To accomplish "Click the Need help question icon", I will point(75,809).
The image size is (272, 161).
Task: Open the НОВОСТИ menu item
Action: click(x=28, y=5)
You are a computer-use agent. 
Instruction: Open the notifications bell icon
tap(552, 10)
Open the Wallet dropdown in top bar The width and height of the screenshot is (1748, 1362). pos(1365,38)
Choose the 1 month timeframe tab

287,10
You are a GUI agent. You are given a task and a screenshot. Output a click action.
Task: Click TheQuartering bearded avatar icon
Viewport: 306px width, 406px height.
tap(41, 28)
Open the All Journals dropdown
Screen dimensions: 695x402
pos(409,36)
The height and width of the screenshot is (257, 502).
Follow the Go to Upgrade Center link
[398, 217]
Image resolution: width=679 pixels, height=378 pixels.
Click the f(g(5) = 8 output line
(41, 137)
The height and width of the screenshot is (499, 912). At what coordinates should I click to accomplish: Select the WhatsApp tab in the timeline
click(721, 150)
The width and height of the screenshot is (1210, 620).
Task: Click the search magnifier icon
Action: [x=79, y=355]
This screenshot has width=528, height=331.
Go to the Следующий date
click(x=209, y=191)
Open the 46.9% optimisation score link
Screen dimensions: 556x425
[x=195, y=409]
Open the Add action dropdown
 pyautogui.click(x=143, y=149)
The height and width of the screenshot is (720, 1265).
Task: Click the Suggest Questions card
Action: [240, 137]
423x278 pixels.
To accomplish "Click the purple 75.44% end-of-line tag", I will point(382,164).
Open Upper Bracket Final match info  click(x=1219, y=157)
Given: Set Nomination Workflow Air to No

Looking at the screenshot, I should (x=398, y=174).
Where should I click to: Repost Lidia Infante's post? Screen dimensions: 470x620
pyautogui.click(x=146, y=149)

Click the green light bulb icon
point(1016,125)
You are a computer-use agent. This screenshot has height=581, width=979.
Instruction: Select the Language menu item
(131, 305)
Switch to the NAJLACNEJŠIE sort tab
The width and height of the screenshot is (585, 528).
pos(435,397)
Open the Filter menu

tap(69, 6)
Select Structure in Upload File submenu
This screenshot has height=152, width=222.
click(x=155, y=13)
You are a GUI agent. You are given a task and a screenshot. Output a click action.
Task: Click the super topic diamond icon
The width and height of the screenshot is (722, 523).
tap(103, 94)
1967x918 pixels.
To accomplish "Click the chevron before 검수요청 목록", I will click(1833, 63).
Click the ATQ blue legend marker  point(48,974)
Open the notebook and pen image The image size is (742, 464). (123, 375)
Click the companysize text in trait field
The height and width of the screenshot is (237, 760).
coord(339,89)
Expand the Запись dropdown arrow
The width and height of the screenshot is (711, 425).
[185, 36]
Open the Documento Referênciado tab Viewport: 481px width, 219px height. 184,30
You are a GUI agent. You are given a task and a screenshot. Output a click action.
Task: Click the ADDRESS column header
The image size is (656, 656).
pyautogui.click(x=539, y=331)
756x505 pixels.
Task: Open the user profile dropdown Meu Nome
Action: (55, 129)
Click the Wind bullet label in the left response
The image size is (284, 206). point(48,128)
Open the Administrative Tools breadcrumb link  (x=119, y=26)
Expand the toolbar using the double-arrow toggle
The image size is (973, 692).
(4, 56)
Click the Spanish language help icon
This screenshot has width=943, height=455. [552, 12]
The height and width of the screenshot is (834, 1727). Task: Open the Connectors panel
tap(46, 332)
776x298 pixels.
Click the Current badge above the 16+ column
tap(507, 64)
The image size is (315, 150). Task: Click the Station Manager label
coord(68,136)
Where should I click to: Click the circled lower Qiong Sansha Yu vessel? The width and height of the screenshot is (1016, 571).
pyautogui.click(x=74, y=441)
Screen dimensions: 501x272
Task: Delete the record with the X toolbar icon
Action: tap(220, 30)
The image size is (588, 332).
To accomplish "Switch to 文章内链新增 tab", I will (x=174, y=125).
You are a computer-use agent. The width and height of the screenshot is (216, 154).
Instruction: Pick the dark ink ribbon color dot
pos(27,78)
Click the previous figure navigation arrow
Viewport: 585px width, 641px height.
= = = = =
**YOUR INSTRUCTIONS**. Return the records exactly, every line included.

**SOLVED PROBLEM**.
To accomplish "Click the Need help question icon", I will point(75,809).
The image size is (272, 161).
Task: Open the НОВОСТИ menu item
Action: click(x=28, y=5)
You are a computer-use agent. 
Instruction: Open the notifications bell icon
tap(552, 10)
Open the Wallet dropdown in top bar The width and height of the screenshot is (1748, 1362). pos(1365,38)
Choose the 1 month timeframe tab

287,10
You are a GUI agent. You are given a task and a screenshot. Output a click action.
Task: Click TheQuartering bearded avatar icon
Viewport: 306px width, 406px height.
tap(41, 28)
Open the All Journals dropdown
Screen dimensions: 695x402
pos(409,36)
The height and width of the screenshot is (257, 502).
Follow the Go to Upgrade Center link
[398, 217]
Image resolution: width=679 pixels, height=378 pixels.
Click the f(g(5) = 8 output line
(41, 137)
The height and width of the screenshot is (499, 912). At what coordinates should I click to accomplish: Select the WhatsApp tab in the timeline
click(721, 150)
The width and height of the screenshot is (1210, 620).
Task: Click the search magnifier icon
Action: [x=79, y=355]
This screenshot has width=528, height=331.
Go to the Следующий date
click(x=209, y=191)
Open the 46.9% optimisation score link
Screen dimensions: 556x425
[x=195, y=409]
Open the Add action dropdown
 pyautogui.click(x=143, y=149)
The height and width of the screenshot is (720, 1265).
Task: Click the Suggest Questions card
Action: [240, 137]
423x278 pixels.
To accomplish "Click the purple 75.44% end-of-line tag", I will point(382,164).
Open Upper Bracket Final match info  click(x=1219, y=157)
Given: Set Nomination Workflow Air to No

Looking at the screenshot, I should (x=398, y=174).
Where should I click to: Repost Lidia Infante's post? Screen dimensions: 470x620
pyautogui.click(x=146, y=149)

Click the green light bulb icon
point(1016,125)
You are a computer-use agent. This screenshot has height=581, width=979.
Instruction: Select the Language menu item
(131, 305)
Switch to the NAJLACNEJŠIE sort tab
The width and height of the screenshot is (585, 528).
pos(435,397)
Open the Filter menu

tap(69, 6)
Select Structure in Upload File submenu
This screenshot has height=152, width=222.
click(x=155, y=13)
You are a GUI agent. You are given a task and a screenshot. Output a click action.
Task: Click the super topic diamond icon
The width and height of the screenshot is (722, 523).
tap(103, 94)
1967x918 pixels.
To accomplish "Click the chevron before 검수요청 목록", I will click(1833, 63).
Click the ATQ blue legend marker  point(48,974)
Open the notebook and pen image The image size is (742, 464). (123, 375)
Click the companysize text in trait field
The height and width of the screenshot is (237, 760).
coord(339,89)
Expand the Запись dropdown arrow
The width and height of the screenshot is (711, 425).
[185, 36]
Open the Documento Referênciado tab Viewport: 481px width, 219px height. 184,30
You are a GUI agent. You are given a task and a screenshot. Output a click action.
Task: Click the ADDRESS column header
The image size is (656, 656).
pyautogui.click(x=539, y=331)
756x505 pixels.
Task: Open the user profile dropdown Meu Nome
Action: (55, 129)
Click the Wind bullet label in the left response
The image size is (284, 206). point(48,128)
Open the Administrative Tools breadcrumb link  (x=119, y=26)
Expand the toolbar using the double-arrow toggle
The image size is (973, 692).
(4, 56)
Click the Spanish language help icon
This screenshot has width=943, height=455. [552, 12]
The height and width of the screenshot is (834, 1727). Task: Open the Connectors panel
tap(46, 332)
776x298 pixels.
Click the Current badge above the 16+ column
tap(507, 64)
The image size is (315, 150). Task: Click the Station Manager label
coord(68,136)
Where should I click to: Click the circled lower Qiong Sansha Yu vessel? The width and height of the screenshot is (1016, 571).
pyautogui.click(x=74, y=441)
Screen dimensions: 501x272
Task: Delete the record with the X toolbar icon
Action: tap(220, 30)
The image size is (588, 332).
To accomplish "Switch to 文章内链新增 tab", I will (x=174, y=125).
You are a computer-use agent. The width and height of the screenshot is (216, 154).
Instruction: Pick the dark ink ribbon color dot
pos(27,78)
Click the previous figure navigation arrow
Viewport: 585px width, 641px height.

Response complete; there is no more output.